Since there has been to date no study done to focus upon the workflow of CT-derived FFR to confirm the feasibility of this emerging technique in real-world clinical practice, more plenty data with respect to the contemporary clinical experience with CT-derived FFR in real-world patients would be required.
The cost implications of CT-derived FFR
The cFFR may not add additional cost over that of CCTA since this technique is calculated on the workstation at a local site. This approach may provide lower medical costs compared to the combination of CCTA with other noninvasive modalities for the assessment of inconclusive coronary lesions, where the functional assessment is needed.
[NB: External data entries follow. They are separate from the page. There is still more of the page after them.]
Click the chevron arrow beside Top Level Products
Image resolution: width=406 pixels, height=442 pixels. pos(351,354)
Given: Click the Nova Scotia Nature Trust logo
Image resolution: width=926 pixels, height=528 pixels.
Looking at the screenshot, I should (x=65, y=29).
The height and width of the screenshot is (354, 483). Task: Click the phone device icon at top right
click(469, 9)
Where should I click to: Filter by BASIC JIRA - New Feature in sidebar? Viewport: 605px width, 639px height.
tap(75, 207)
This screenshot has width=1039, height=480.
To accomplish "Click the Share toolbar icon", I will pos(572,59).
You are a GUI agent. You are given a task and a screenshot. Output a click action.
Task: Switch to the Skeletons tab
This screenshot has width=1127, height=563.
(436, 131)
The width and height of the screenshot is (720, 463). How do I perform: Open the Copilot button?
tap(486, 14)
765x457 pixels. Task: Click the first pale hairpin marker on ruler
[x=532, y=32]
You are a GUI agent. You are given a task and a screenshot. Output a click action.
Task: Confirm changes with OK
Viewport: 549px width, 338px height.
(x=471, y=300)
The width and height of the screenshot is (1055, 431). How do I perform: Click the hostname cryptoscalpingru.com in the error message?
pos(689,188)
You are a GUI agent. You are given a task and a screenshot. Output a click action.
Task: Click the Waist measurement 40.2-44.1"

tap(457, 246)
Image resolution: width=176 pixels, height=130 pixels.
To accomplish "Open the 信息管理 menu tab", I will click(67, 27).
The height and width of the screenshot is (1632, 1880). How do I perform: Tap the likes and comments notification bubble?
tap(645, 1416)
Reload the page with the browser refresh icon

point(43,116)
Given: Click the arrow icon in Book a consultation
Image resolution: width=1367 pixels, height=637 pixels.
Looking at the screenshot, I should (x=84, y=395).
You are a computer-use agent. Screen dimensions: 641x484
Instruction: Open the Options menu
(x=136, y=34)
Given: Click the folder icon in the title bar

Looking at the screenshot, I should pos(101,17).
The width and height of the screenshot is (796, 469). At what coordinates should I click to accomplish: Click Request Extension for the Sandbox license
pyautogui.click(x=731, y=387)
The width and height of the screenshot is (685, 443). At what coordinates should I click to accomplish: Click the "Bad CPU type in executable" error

Compared with cFFR, cost-effectiveness plays a key role for the practical utility of FFRCT, since the result of the calculation is provided by the off-site service. Despite the technique being commercially approved in the USA and Europe, the Medicare cost for FFRCT has not been established yet. Owing to this issue, a few studies explored the economic value of FFRCT over the ICA strategy.54–56 In a substudy of 96 patients enrolled from DISCOVER-FLOW, the FFRCT strategy saved a 30% of medical cost to identify patients who need coronary intervention when compared to that of the ICA by visual assessment with PCI, resulting in a 12% reduction in clinical outcomes at 1 year. Another subanalysis from the NXT trial similarly demonstrated that the CCTA-FFRCT strategy reduced 32% of medical costs and resulted in 19% lower clinical outcomes compared to the ICA-visual strategy at 1 year in Japan.55
A recent substudy of the aforementioned PLATFORM tested several cost weights of FFRCT and explored the cost-effectiveness and quality of life of FFRCT during a follow-up of 90 days.56 When the cost for FFRCT is set at seven times the weight of CCTA cost, FFRCT demonstrated a 20% reduction of medical costs compared to the usual care among patients who were enrolled in the planned invasive group. FFRCT demonstrated a significant cost benefit until up to a 20-fold higher cost of CCTA. In contrast, when FFRCT cost is weighted one-half cost of CCTA, FFRCT costs higher than usual care among patients who were enrolled in the planned noninvasive group ($2,766 vs $2,137, P=0.02). However, the quality of life was improved in the FFRCT group compared to the usual care group.
Computational analysis of FFR from CCTA imaging data allows noninvasive assessment of lesion-specific drop. This combined anatomic and functional assessment can accurately identify patients who have lesion-causing pressure drop in coronary arteries. This new noninvasive method may be an alternative to invasive ICA with FFR in helping to guide patient care. However, we would need more data on how to fit the emerging technique into a “real-world” clinical practice to guide decision making for patient care in the coming years.
The authors report no conflicts of interest in this work.